Pervasive duplication of tumor suppressors in Afrotherians during the evolution of large bodies and reduced cancer risk.

The risk of developing cancer is correlated with body size and lifespan within species. Between species, however, there is no correlation between cancer and either body size or lifespan, indicating that large, long-lived species have evolved enhanced cancer protection mechanisms. Elephants and their relatives (Proboscideans) are a particularly interesting lineage for the exploration of mechanisms underlying the evolution of augmented cancer resistance because they evolved large bodies recently within a clade of smaller-bodied species (Afrotherians). Here, we explore the contribution of gene duplication to body size and cancer risk in Afrotherians. Unexpectedly, we found that tumor suppressor duplication was pervasive in Afrotherian genomes, rather than restricted to Proboscideans. Proboscideans, however, have duplicates in unique pathways that may underlie some aspects of their remarkable anti-cancer cell biology. These data suggest that duplication of tumor suppressor genes facilitated the evolution of increased body size by compensating for decreasing intrinsic cancer risk.
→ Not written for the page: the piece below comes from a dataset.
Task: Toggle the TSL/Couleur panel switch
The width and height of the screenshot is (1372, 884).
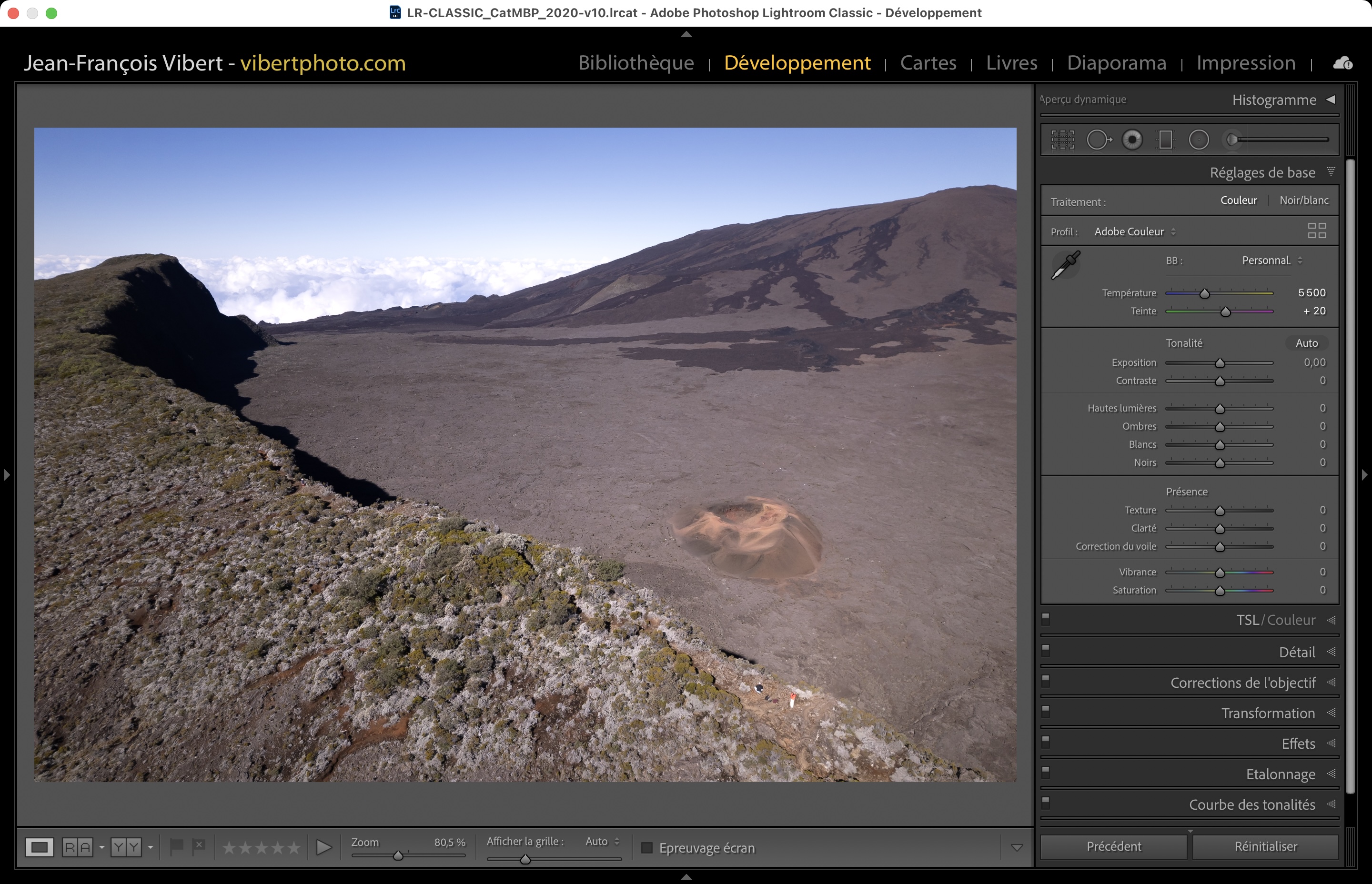Action: [1046, 618]
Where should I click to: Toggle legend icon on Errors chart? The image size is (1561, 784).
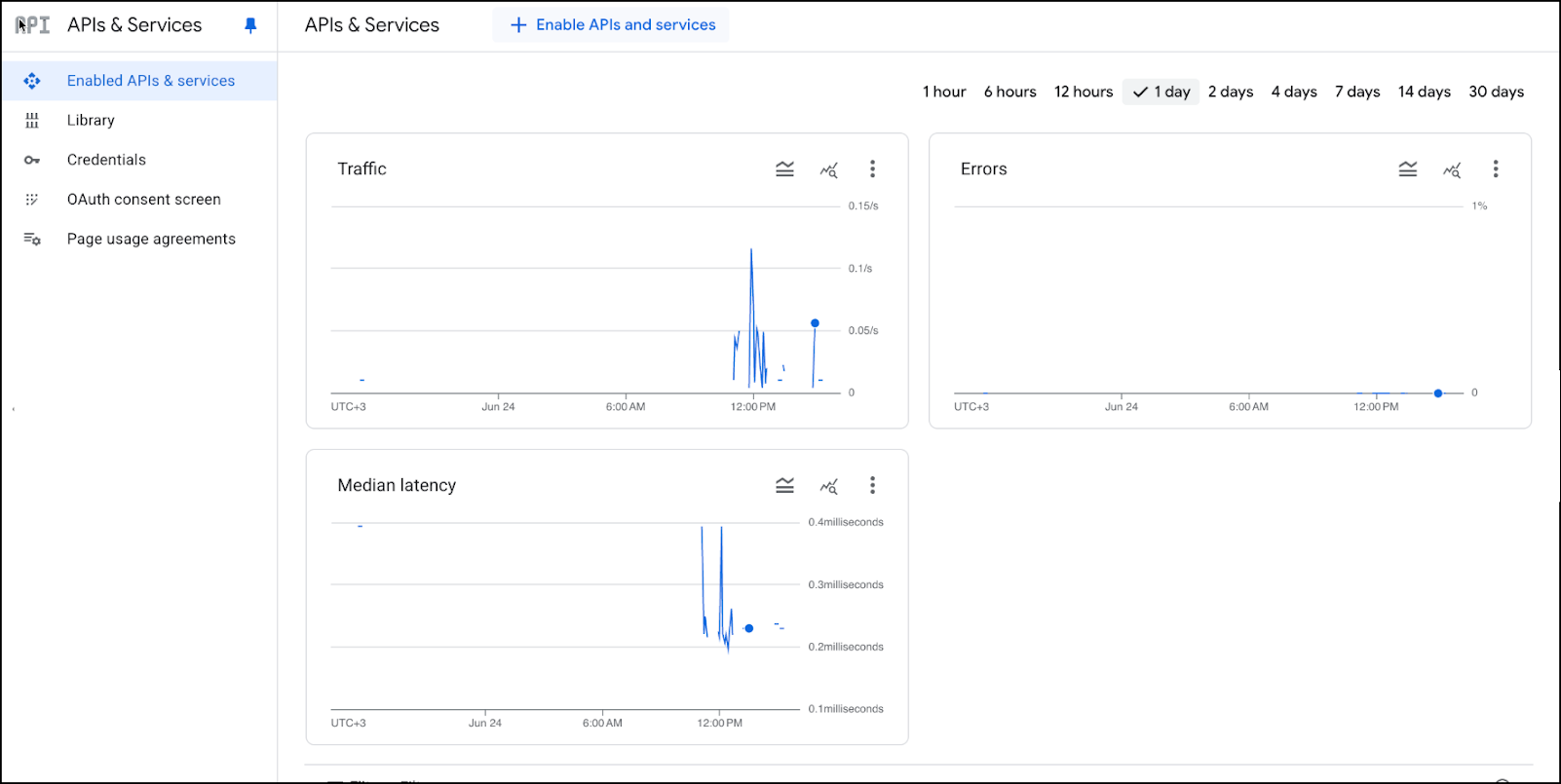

From the gigantic blue whale to the minuscule bumblebee bat, animals come in all shapes and sizes. Any species can develop cancer, but some are more at risk than others. In theory, if every cell has the same probability of becoming cancerous, then bigger animals should get cancer more often since they have more cells than smaller ones. Amongst the same species, this relationship is true: taller people and bigger dogs have a greater cancer risk than their smaller counterparts. Yet this correlation does not hold when comparing between species: remarkably large creatures, like elephants and whales, are not more likely to have cancer than any other animal. But how have these gigantic animals evolved to be at lower risk for the disease? To investigate, Vazquez and Lynch compared the cancer risk and the genetic information of a diverse group of closely related animals with different body sizes. This included elephants, woolly mammoths and mastodons as well as their small relatives, the manatees, armadillos, and marmot-sized hyraxes. Examining these species' genomes revealed that, during evolution, elephants had acquired extra copies of 'tumour suppressor genes' which can sense and repair the genetic and cellular damages that turn healthy cells into tumours. This allowed the species to evolve large bodies while lowering their risk of cancer. Further studies could investigate whether other gigantic animals evolved similar ways to shield themselves from cancer; these could also examine precisely how having additional copies of cancer-protecting genes helps reduce cancer risk, potentially paving the way for new approaches to treat or prevent the disease.